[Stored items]
::::::::

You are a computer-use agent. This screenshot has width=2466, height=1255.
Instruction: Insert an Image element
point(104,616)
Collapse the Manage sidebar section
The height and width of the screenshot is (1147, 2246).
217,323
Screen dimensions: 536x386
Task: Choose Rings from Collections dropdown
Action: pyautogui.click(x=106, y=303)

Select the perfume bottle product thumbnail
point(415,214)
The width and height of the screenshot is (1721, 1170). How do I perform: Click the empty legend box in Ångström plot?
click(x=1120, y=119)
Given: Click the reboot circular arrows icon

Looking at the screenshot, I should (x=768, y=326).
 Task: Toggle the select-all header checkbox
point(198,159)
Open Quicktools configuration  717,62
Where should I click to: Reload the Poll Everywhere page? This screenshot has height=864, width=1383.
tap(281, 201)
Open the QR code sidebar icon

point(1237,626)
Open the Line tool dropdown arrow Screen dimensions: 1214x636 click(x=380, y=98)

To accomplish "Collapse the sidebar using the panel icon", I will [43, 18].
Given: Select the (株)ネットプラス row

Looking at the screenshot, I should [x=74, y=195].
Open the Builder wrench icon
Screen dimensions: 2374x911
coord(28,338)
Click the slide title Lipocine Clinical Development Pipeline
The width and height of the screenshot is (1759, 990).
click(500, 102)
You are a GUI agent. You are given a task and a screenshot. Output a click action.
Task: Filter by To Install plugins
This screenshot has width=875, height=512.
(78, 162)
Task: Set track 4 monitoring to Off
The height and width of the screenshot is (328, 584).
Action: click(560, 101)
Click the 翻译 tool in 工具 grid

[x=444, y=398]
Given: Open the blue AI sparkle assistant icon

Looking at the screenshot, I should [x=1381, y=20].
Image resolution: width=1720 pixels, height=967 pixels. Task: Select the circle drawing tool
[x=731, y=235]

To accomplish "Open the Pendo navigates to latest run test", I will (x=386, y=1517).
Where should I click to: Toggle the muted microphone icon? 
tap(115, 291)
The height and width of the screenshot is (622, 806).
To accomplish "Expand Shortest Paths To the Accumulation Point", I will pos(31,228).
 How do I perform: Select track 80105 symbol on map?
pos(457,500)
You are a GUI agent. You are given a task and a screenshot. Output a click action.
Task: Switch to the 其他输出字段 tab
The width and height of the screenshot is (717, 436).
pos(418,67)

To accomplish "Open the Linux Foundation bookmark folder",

::::::::

» **Assignment**: Filter the entries and keep only the lines holding "will".

» **Solution for this task**:
To accomplish "Collapse the sidebar using the panel icon", I will [43, 18].
To accomplish "Open the Pendo navigates to latest run test", I will (x=386, y=1517).
To accomplish "Expand Shortest Paths To the Accumulation Point", I will pos(31,228).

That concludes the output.